The researchers plan to further streamline video content into accessible formats. Their next goal is to train a large language model (LLM), similar to ChatGPT, to offer a question-answering service, where users can ask questions based on the content of the videos, with the model generating accurate, contextually relevant answers.
***
Reference
DOI: 10.1016/j.softx.2024.101922
About the institute Seoul National University of Science and Technology (SEOULTECH)
Seoul National University of Science and Technology, commonly known as 'SEOULTECH,' is a national university located in Nowon-gu, Seoul, South Korea.

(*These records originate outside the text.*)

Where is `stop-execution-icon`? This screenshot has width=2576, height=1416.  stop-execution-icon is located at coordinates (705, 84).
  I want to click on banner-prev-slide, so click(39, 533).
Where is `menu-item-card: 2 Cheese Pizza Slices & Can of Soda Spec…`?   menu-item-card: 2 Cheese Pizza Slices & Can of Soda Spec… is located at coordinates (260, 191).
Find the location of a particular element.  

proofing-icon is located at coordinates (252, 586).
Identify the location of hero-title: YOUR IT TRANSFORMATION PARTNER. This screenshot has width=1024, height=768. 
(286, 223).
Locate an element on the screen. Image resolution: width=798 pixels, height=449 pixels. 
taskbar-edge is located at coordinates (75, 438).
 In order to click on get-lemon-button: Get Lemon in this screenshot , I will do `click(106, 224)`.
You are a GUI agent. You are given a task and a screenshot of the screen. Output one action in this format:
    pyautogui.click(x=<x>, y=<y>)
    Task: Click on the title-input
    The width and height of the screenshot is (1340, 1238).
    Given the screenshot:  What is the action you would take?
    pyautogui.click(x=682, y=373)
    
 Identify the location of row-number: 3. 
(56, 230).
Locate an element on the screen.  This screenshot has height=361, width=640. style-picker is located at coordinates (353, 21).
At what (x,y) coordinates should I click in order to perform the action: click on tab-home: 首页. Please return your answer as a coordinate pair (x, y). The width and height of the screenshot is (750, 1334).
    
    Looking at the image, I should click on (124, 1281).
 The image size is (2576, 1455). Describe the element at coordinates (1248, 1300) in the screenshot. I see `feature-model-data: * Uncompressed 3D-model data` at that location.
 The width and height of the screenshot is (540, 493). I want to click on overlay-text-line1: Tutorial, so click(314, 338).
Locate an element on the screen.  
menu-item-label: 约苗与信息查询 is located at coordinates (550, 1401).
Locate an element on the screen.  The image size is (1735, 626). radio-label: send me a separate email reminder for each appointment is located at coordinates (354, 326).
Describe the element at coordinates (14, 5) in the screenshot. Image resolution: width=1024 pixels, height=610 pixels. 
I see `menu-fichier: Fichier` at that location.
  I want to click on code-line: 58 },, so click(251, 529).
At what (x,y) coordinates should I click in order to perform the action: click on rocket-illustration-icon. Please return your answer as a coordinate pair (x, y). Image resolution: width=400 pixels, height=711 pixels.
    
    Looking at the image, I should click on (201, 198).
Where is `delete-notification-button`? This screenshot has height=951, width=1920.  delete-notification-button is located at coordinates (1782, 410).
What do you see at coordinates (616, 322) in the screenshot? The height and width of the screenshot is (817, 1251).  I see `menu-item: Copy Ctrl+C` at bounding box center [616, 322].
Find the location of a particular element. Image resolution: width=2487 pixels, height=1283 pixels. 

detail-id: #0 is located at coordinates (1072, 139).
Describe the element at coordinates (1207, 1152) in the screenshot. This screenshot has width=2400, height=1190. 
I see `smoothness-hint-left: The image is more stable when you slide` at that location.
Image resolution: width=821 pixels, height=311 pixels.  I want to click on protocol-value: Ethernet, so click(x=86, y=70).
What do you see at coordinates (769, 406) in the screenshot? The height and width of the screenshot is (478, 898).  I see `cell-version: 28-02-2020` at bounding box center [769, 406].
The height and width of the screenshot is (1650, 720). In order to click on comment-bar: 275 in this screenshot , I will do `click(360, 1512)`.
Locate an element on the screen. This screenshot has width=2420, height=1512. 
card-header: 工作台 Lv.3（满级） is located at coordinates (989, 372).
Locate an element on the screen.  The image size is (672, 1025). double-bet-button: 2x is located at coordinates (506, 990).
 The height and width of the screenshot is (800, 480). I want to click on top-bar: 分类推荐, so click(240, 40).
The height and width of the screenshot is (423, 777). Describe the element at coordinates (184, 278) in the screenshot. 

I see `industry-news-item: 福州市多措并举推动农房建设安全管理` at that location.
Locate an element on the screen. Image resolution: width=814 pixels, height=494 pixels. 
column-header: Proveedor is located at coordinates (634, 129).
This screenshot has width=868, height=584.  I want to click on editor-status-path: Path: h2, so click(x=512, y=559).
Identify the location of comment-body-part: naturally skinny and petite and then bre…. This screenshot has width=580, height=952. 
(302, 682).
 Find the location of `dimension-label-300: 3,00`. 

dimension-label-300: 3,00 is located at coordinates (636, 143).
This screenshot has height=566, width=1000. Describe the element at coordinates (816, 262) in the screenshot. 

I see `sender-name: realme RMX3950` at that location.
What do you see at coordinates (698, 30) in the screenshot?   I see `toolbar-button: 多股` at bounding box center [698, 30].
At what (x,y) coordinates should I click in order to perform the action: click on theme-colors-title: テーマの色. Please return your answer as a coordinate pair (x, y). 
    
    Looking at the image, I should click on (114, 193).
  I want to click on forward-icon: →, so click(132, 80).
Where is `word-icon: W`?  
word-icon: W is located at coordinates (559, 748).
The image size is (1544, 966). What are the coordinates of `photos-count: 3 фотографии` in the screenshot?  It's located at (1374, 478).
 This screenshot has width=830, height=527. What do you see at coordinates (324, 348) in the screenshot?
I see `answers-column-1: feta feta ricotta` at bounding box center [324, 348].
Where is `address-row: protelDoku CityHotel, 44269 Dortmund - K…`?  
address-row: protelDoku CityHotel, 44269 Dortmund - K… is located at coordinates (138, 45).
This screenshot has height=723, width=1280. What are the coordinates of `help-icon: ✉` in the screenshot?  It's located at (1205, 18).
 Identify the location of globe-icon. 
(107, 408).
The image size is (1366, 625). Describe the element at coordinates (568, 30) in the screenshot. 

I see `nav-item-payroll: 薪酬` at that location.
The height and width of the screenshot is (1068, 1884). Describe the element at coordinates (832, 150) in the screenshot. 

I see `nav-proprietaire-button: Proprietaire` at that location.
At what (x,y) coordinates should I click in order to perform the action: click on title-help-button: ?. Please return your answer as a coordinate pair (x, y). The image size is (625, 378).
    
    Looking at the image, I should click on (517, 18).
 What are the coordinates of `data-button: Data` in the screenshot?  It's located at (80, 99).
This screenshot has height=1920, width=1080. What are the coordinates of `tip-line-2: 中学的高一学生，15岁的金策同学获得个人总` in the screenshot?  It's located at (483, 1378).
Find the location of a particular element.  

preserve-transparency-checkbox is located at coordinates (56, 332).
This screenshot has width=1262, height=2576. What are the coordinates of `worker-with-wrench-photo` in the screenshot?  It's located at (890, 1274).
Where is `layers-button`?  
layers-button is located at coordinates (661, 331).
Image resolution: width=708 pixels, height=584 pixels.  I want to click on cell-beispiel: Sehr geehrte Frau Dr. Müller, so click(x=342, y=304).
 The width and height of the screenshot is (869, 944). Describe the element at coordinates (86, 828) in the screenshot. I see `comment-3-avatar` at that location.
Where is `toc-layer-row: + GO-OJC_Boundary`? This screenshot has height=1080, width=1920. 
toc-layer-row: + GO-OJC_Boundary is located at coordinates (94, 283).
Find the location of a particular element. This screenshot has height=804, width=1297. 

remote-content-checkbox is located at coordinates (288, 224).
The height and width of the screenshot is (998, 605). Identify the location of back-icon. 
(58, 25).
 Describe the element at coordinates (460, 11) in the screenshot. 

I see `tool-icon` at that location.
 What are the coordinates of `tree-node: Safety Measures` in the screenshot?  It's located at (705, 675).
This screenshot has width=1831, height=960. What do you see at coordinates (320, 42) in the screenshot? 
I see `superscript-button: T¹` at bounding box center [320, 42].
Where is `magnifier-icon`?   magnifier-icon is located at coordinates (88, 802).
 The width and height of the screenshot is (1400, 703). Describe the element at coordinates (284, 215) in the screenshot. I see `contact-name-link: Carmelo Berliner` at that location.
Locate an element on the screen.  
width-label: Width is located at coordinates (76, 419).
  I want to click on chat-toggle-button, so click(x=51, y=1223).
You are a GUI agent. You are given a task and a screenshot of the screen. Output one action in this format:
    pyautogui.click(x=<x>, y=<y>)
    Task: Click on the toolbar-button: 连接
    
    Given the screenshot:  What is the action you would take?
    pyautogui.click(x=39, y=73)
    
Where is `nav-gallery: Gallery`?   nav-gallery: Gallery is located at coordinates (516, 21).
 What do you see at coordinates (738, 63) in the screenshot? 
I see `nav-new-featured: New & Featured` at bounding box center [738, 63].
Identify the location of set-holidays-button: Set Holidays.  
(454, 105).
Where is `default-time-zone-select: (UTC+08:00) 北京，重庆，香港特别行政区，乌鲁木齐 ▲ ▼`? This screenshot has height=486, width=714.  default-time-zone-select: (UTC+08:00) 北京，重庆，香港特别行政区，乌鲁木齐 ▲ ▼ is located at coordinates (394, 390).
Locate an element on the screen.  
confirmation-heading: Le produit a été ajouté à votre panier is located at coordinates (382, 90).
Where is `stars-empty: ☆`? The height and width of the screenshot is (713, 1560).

Founded in April 1910, around the time of the establishment of the Republic of Korea, SeoulTech has grown into a large and comprehensive university with a campus size of 504,922 m2.
It comprises 10 undergraduate schools, 35 departments, 6 graduate schools, and has an enrollment of approximately 14,595 students.
Website: https://en.seoultech.ac.kr/
About Associate Professor Hyuk-Yoon Kwon
Prof. Kwon is currently an Associate Professor with the ITM Division, Department of Industrial Engineering/Graduate School of Data Science, Seoul National University of Science and Technology, Seoul, South Korea. He is leading Big Data-Driven AI Laboratory (https://bigdata.seoultech.ac.kr). Before that, he worked at the Ministry of National Defense as a researcher from 2014 to 2018 and at KAIST as a postdoctoral researcher from 2013 to 2014. He received a Ph.D. degree in computer science from KAIST in 2013. He worked as a visiting scholar at the Georgia Institute of Technology from 2024 to 2025 and at Microsoft Research in Asia as a research intern from 2011 to 2012. His research interests include data-driven AI/ML, Big Data management, distributed & cloud computing, federated & distributed learning, databases, data-centric cybersecurity, and fair data scraping and analysis. He has presented and published top-tier conferences and journals in databases, big data, artificial intelligence, and data mining fields, including ACM SIGMOD, NeurIPS, AAAI, IEEE ICDM, IEEE BigData, IEEE TKDE, and IEEE TII (https://scholar.google.co.kr/citations?user=INJzI3IAAAAJ).
Journal
SoftwareX
Method of Research
Data/statistical analysis
Subject of Research
Not applicable
Article Title
PV2DOC: Converting the presentation video into the summarized document
Article Publication Date
1-Dec-2024
COI Statement
Hyuk-Yoon Kwon reports financial support was provided by Seoul National University of Science & Technology. If there are other authors, they declare that they have no known competing financial interests or personal relationships that could have appeared to influence the work reported in this paper.